An old woman has fallen, he said,
Frightened that something
So enormous could happen, that fate
Should cast him as an emissary
Announcing dynastic collapse
Instead of just a high school kid,
And I stood up and ran to her
Although I'm fifty-six now, and breaking
Into a spontaneous run feels like
Trying out a language you'd lost
As a kid who'd swapped countries.
And there she sat, lean and elegant,
Like an athlete who'd collapsed
From sheer exhaustion, her legs
Drawn up to her chin as she fought
To lift the whole city again,
The crumbling Coronado,
Where Miles Davis used to jam,
And the Continental, where the Gershwins
Hung out at the Tack Room,
And the abandoned Fox Theater
Where she saw Olivier's Hamlet
And even the boarded up
Forest Park Boat house, where her father
Used to take her for ice cream
In the sweltering St. Louis summers.
An old woman has fallen.
It's the birthday of writer Samuel Butler, (books by this author) born in Nottinghamshire, England (1835). He wrote Erewhon (1872), a satire of The Origin of Species, and a novel called The Way of All Flesh, published after he died.
It's the birthday of the poet Rainer Maria Rilke, (books by this author) born in Prague (1875). His family wanted him to be a lawyer and take over his uncle's law firm. But he published some sentimental love poetry, and it inspired him to make his living as a writer. He went to Munich to be part of the arts scene there, and he met a woman, Lou Salomé. She was brilliant, she had been friends with Nietzsche, she was 15 years older than Rilke. She took the young poet under her wing, helped him develop as a writer, and persuaded him to give up writing sentimental poems and become more ambitious. He followed her all over Europe. When they broke up, he traveled around and seduced rich noblewomen who would support him while he wrote. He wasn't too handsome, but he was poetic and romantic, so women fell for him. Then he met another older woman, the Princess Marie von Thurn und Taxis. She thought he treated other women badly and refused to be seduced. But they became close friends and exchanged hundreds of letters, and Marie let Rilke stay in her castle in Trieste, on the Adriatic Sea. He loved it there, at the Castle Duino, and one winter while he was living there alone, he said an angel appeared. The angel started talking to him about life and death, about beauty and humanity, and Rilke went right to work on what turned out to be his most famous poems, The Duino Elegies, 10 long verses.
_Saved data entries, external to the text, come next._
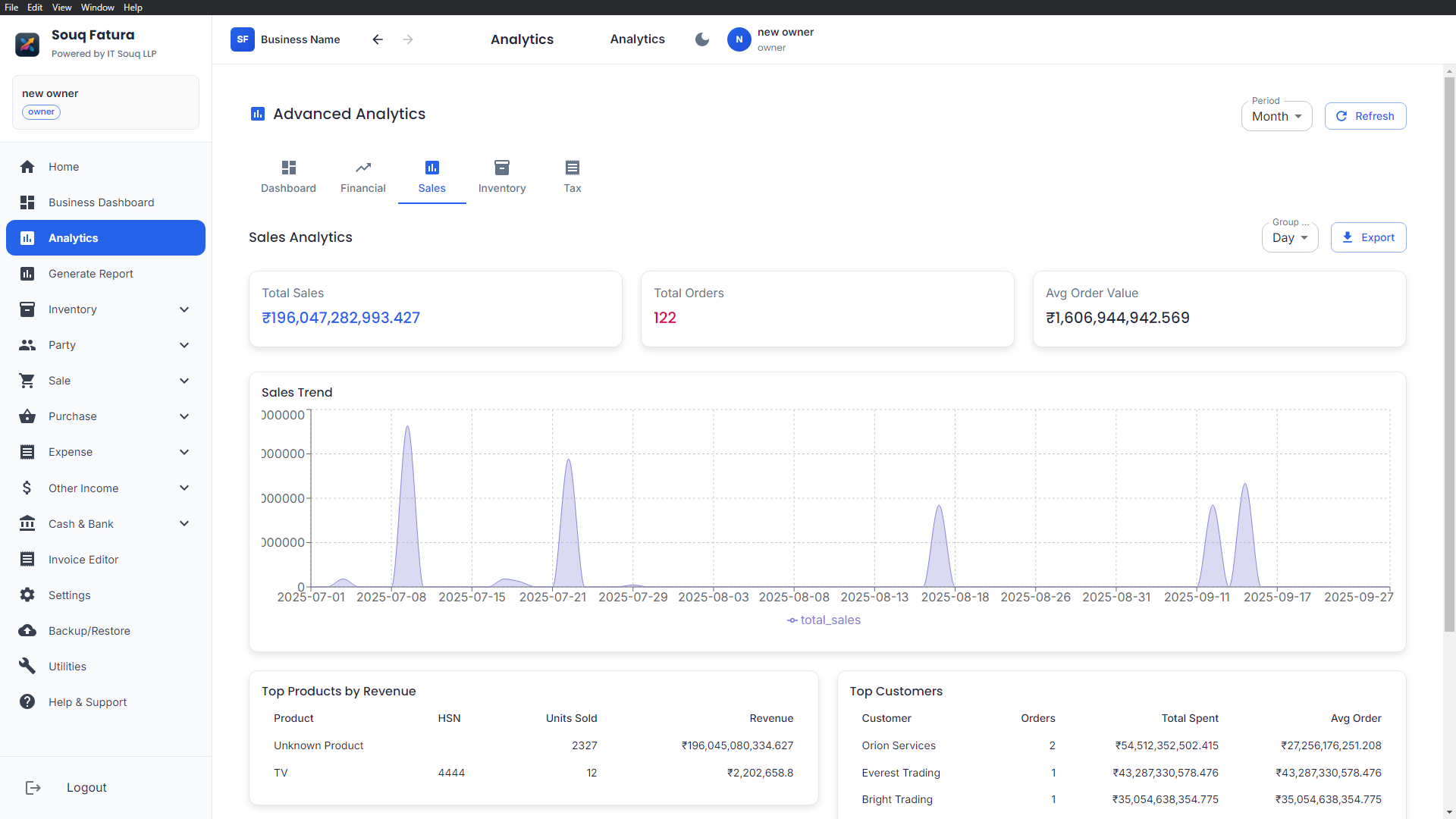
Task: Open the View menu
Action: tap(61, 7)
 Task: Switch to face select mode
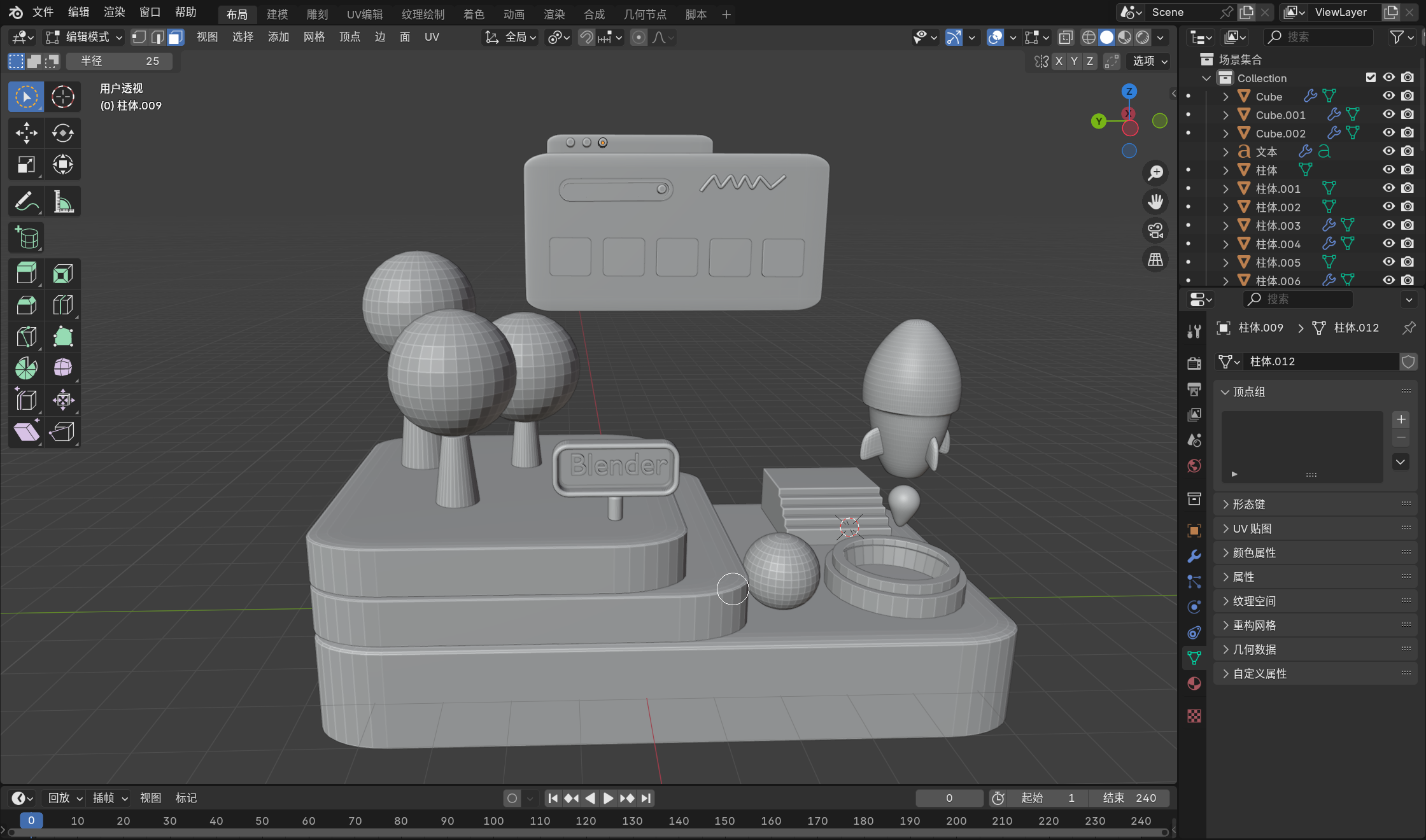pos(176,37)
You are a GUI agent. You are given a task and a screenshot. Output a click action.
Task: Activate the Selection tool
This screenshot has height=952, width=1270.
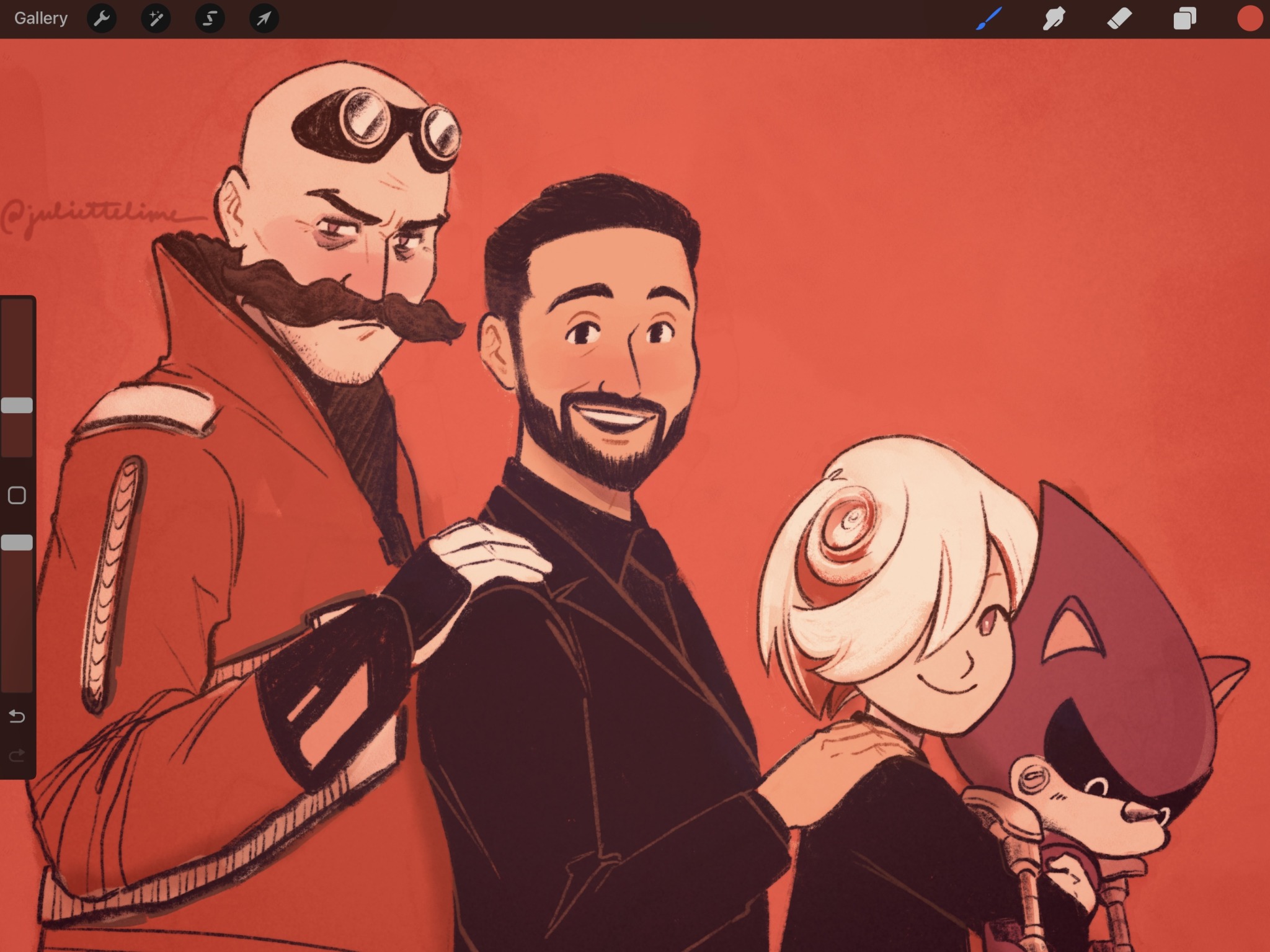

In Letters to a Young Poet, he wrote, "You are so young, so before all beginning, and I want to beg you, as much as I can, dear sir, to be patient toward all that is unsolved in your heart and to try to love the questions themselves like locked rooms and like books that are written in a very foreign tongue. Do not now seek the answers, which cannot be given you because you would not be able to live them. And the point is, to live everything. Live the questions now."
And he said, "The purpose of life is to be defeated by greater and greater things."